Copy out every line of the listing below exactly, without changing anything.

Records excerpted from a collection:
• • • • • • •

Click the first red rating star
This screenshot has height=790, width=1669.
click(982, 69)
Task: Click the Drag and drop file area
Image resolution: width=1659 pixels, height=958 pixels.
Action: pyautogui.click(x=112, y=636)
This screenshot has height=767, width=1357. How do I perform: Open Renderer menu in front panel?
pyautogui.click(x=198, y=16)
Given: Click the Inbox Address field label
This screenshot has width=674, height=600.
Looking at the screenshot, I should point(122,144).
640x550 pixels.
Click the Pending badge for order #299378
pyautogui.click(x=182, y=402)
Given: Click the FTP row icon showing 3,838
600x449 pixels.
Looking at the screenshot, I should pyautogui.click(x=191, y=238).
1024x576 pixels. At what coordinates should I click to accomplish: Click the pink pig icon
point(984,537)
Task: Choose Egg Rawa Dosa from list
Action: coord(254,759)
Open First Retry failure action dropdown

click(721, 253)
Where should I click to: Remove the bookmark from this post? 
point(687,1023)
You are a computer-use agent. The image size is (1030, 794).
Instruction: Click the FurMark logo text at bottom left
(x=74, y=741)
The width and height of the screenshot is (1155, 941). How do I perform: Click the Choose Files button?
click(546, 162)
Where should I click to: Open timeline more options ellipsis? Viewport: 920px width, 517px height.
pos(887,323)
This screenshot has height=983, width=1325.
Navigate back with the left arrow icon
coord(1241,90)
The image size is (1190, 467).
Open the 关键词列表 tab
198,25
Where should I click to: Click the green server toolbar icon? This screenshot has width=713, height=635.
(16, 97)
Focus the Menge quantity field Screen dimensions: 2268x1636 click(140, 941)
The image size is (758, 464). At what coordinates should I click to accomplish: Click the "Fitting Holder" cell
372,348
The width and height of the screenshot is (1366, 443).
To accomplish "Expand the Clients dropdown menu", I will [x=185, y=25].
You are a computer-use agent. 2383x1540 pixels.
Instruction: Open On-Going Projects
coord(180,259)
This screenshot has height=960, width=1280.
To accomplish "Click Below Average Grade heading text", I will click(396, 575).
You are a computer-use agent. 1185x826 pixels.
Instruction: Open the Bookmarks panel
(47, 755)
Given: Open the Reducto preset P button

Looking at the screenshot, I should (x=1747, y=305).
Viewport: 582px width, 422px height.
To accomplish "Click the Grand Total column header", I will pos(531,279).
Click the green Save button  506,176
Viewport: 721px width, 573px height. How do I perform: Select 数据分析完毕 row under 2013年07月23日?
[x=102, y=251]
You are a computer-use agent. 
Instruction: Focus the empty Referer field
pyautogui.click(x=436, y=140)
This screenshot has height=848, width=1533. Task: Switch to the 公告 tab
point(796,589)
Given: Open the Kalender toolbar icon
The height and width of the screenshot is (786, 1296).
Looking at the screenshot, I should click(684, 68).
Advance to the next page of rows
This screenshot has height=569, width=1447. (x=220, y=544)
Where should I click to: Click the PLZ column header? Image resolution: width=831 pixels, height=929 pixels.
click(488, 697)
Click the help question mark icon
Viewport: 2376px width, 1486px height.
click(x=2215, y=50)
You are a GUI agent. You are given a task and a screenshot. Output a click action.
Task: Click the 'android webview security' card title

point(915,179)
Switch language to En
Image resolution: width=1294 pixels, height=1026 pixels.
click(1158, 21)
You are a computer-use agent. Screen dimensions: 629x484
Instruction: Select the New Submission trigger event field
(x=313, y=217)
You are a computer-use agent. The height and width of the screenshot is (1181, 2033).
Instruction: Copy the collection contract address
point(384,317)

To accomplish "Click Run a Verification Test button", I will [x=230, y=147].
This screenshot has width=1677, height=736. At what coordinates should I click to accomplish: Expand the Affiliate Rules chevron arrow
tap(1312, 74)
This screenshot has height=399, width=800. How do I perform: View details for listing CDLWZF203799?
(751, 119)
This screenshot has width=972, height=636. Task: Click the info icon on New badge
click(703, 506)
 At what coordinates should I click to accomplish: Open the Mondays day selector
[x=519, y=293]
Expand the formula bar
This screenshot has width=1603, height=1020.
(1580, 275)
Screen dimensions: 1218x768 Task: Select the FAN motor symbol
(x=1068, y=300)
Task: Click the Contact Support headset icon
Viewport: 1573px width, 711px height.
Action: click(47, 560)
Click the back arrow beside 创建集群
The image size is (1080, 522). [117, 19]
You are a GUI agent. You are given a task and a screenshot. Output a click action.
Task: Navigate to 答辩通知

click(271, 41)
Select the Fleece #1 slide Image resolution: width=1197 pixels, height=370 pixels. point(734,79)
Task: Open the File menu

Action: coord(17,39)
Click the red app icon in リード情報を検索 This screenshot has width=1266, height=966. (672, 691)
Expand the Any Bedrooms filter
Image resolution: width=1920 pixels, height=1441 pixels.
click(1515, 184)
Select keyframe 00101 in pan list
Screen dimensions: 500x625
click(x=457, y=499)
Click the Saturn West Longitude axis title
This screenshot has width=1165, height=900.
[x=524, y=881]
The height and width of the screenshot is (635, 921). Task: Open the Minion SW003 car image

• • • • • • •

Final result:
Click the first red rating star
This screenshot has height=790, width=1669.
click(982, 69)
Task: Click the Drag and drop file area
Image resolution: width=1659 pixels, height=958 pixels.
Action: pyautogui.click(x=112, y=636)
This screenshot has height=767, width=1357. How do I perform: Open Renderer menu in front panel?
pyautogui.click(x=198, y=16)
Given: Click the Inbox Address field label
This screenshot has width=674, height=600.
Looking at the screenshot, I should point(122,144).
640x550 pixels.
Click the Pending badge for order #299378
pyautogui.click(x=182, y=402)
Given: Click the FTP row icon showing 3,838
600x449 pixels.
Looking at the screenshot, I should pyautogui.click(x=191, y=238).
1024x576 pixels. At what coordinates should I click to accomplish: Click the pink pig icon
point(984,537)
Task: Choose Egg Rawa Dosa from list
Action: coord(254,759)
Open First Retry failure action dropdown

click(721, 253)
Where should I click to: Remove the bookmark from this post? 
point(687,1023)
You are a computer-use agent. The image size is (1030, 794).
Instruction: Click the FurMark logo text at bottom left
(x=74, y=741)
The width and height of the screenshot is (1155, 941). How do I perform: Click the Choose Files button?
click(546, 162)
Where should I click to: Open timeline more options ellipsis? Viewport: 920px width, 517px height.
pos(887,323)
This screenshot has height=983, width=1325.
Navigate back with the left arrow icon
coord(1241,90)
The image size is (1190, 467).
Open the 关键词列表 tab
198,25
Where should I click to: Click the green server toolbar icon? This screenshot has width=713, height=635.
(16, 97)
Focus the Menge quantity field Screen dimensions: 2268x1636 click(140, 941)
The image size is (758, 464). At what coordinates should I click to accomplish: Click the "Fitting Holder" cell
372,348
The width and height of the screenshot is (1366, 443).
To accomplish "Expand the Clients dropdown menu", I will [x=185, y=25].
You are a computer-use agent. 2383x1540 pixels.
Instruction: Open On-Going Projects
coord(180,259)
This screenshot has height=960, width=1280.
To accomplish "Click Below Average Grade heading text", I will click(396, 575).
You are a computer-use agent. 1185x826 pixels.
Instruction: Open the Bookmarks panel
(47, 755)
Given: Open the Reducto preset P button

Looking at the screenshot, I should (x=1747, y=305).
Viewport: 582px width, 422px height.
To accomplish "Click the Grand Total column header", I will pos(531,279).
Click the green Save button  506,176
Viewport: 721px width, 573px height. How do I perform: Select 数据分析完毕 row under 2013年07月23日?
[x=102, y=251]
You are a computer-use agent. 
Instruction: Focus the empty Referer field
pyautogui.click(x=436, y=140)
This screenshot has height=848, width=1533. Task: Switch to the 公告 tab
point(796,589)
Given: Open the Kalender toolbar icon
The height and width of the screenshot is (786, 1296).
Looking at the screenshot, I should click(684, 68).
Advance to the next page of rows
This screenshot has height=569, width=1447. (x=220, y=544)
Where should I click to: Click the PLZ column header? Image resolution: width=831 pixels, height=929 pixels.
click(488, 697)
Click the help question mark icon
Viewport: 2376px width, 1486px height.
click(x=2215, y=50)
You are a GUI agent. You are given a task and a screenshot. Output a click action.
Task: Click the 'android webview security' card title

point(915,179)
Switch language to En
Image resolution: width=1294 pixels, height=1026 pixels.
click(1158, 21)
You are a computer-use agent. Screen dimensions: 629x484
Instruction: Select the New Submission trigger event field
(x=313, y=217)
You are a computer-use agent. The height and width of the screenshot is (1181, 2033).
Instruction: Copy the collection contract address
point(384,317)

To accomplish "Click Run a Verification Test button", I will [x=230, y=147].
This screenshot has width=1677, height=736. At what coordinates should I click to accomplish: Expand the Affiliate Rules chevron arrow
tap(1312, 74)
This screenshot has height=399, width=800. How do I perform: View details for listing CDLWZF203799?
(751, 119)
This screenshot has width=972, height=636. Task: Click the info icon on New badge
click(703, 506)
 At what coordinates should I click to accomplish: Open the Mondays day selector
[x=519, y=293]
Expand the formula bar
This screenshot has width=1603, height=1020.
(1580, 275)
Screen dimensions: 1218x768 Task: Select the FAN motor symbol
(x=1068, y=300)
Task: Click the Contact Support headset icon
Viewport: 1573px width, 711px height.
Action: click(47, 560)
Click the back arrow beside 创建集群
The image size is (1080, 522). [117, 19]
You are a GUI agent. You are given a task and a screenshot. Output a click action.
Task: Navigate to 答辩通知

click(271, 41)
Select the Fleece #1 slide Image resolution: width=1197 pixels, height=370 pixels. point(734,79)
Task: Open the File menu

Action: coord(17,39)
Click the red app icon in リード情報を検索 This screenshot has width=1266, height=966. (672, 691)
Expand the Any Bedrooms filter
Image resolution: width=1920 pixels, height=1441 pixels.
click(1515, 184)
Select keyframe 00101 in pan list
Screen dimensions: 500x625
click(x=457, y=499)
Click the Saturn West Longitude axis title
This screenshot has width=1165, height=900.
[x=524, y=881]
The height and width of the screenshot is (635, 921). Task: Open the Minion SW003 car image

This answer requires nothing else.